Mr Mohamed Anwardeen, 35, placed a $2000 cash deposit for a $105,000 Honda Vezel with the firm in June last year.
Over the next several weeks, Mr Mohamed, a civil servant, was asked by SG Vehicles Global salesman Sivassankar Gunasegaran, also called Shankar, to top up the deposit. He paid $8000 by credit card and again $10,000 in cash. The last payment was in October, and was made at SG Vehicles Global’s office in Bukit Merah, whereupon a receipt was issued.
But in February this year, Shankar told the buyer he had absconded with the $10,000, and had surrendered himself to the police. He was charged and is due in court on July 15.
SG Vehicles Global then asked Mr Mohamed for another $10,000 to make good the money that its employee had run away with, if he still wanted the car.
Mr Mohamed refused.
In March, he engaged law firm Parwani Law LLC to demand that SG Vehicles honour the terms of the agreement or refund him the $20,000 he had paid.
The parallel importer – which has been flagged by the Consumers Association of Singapore (Case) for repeated complaints of unfair practices – then filed a defence and counterclaim through law firm Drew & Napier.
The case is slated for mediation in the coming week. If there is no resolution, it will go before the court.
Parwani Law LLC’s Mr Vijai Parwani has advised his client not to comment while the court case is pending.
When The Straits Times learnt of the case in April, it contacted SG Vehicles Global for comment.
Co-owner Mark Poh refused to accept Mr Mohamed’s receipt as authentic and noted that SG Vehicles Global had insurance to cover incidents such as this.
Asked for further comment last week, Mr Poh said the company’s insurer “has in principle agreed to pay the second $10,000, so we will recognise the second $10,000”.

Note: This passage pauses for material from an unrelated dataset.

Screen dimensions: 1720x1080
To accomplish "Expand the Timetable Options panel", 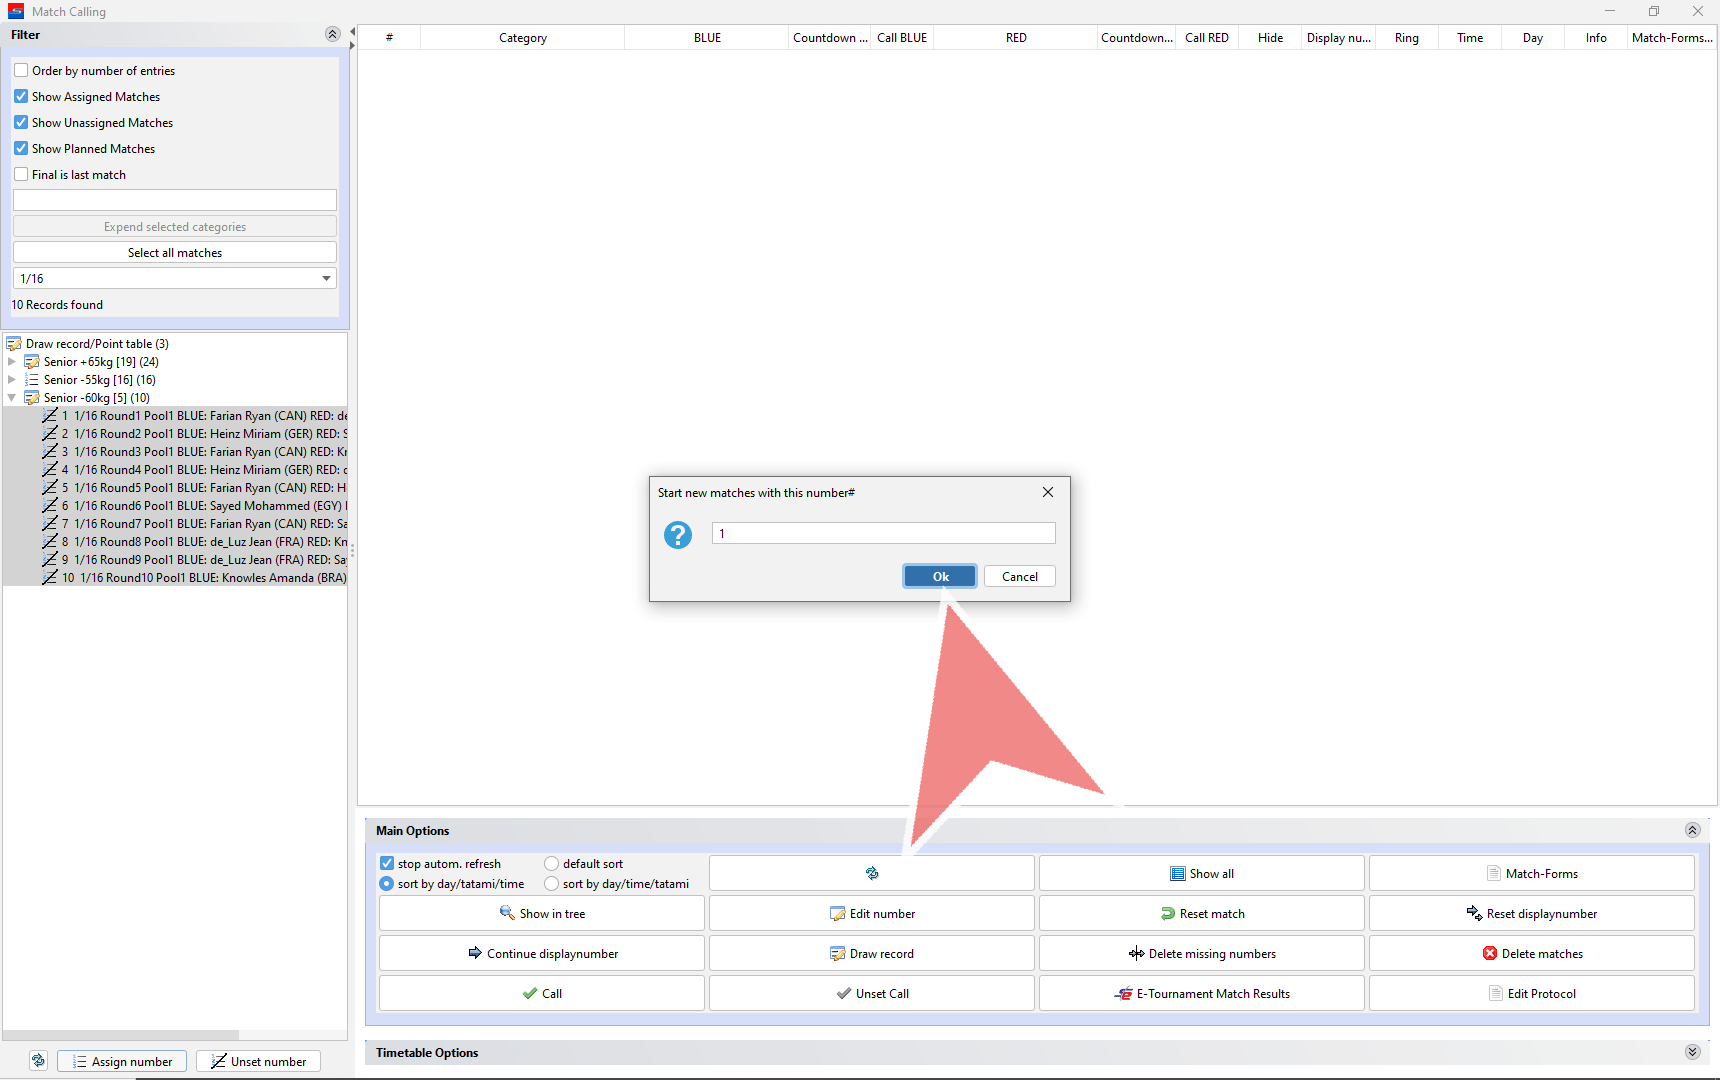I will coord(1692,1052).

He claimed the firm will register the car but was waiting for the “pending balance payment” from the buyer.
Case executive director Loy York Jiun said: “The salesperson collected the monies from the consumer at the company’s office and issued a receipt to the consumer in the course of his employment. As a result, the company, as principal, could be liable to the consumer for acts committed by its agent.

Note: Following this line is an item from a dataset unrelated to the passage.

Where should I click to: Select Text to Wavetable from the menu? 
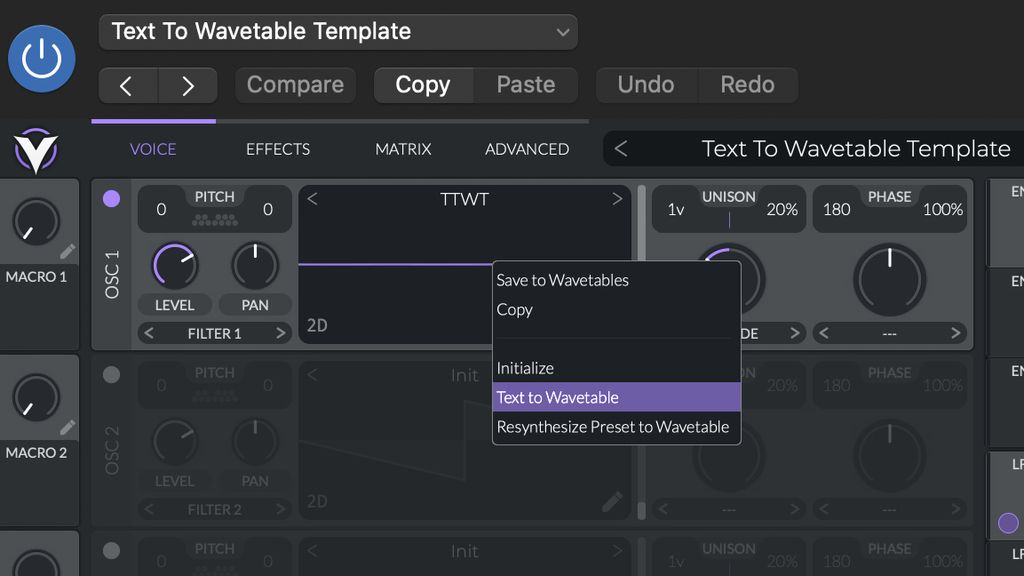click(558, 397)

“The company should not therefore attempt to absolve itself from all liabilities.”
The firm has been in the news in recent years, having been on Case’s consumer alert list for two years running.
In March 2012, it was ordered by the courts to compensate a car buyer over warranty issues. The firm had engaged a third-party workshop for warranty claims, but the workshop had closed down.
It took a year or more to pay the compensation.
In April 2015, it was embroiled in another warranty claim dispute and was ordered by the Small Claims Tribunal to pay up. It did so, but maintained it was not in the wrong because the workshop it engaged had closed down.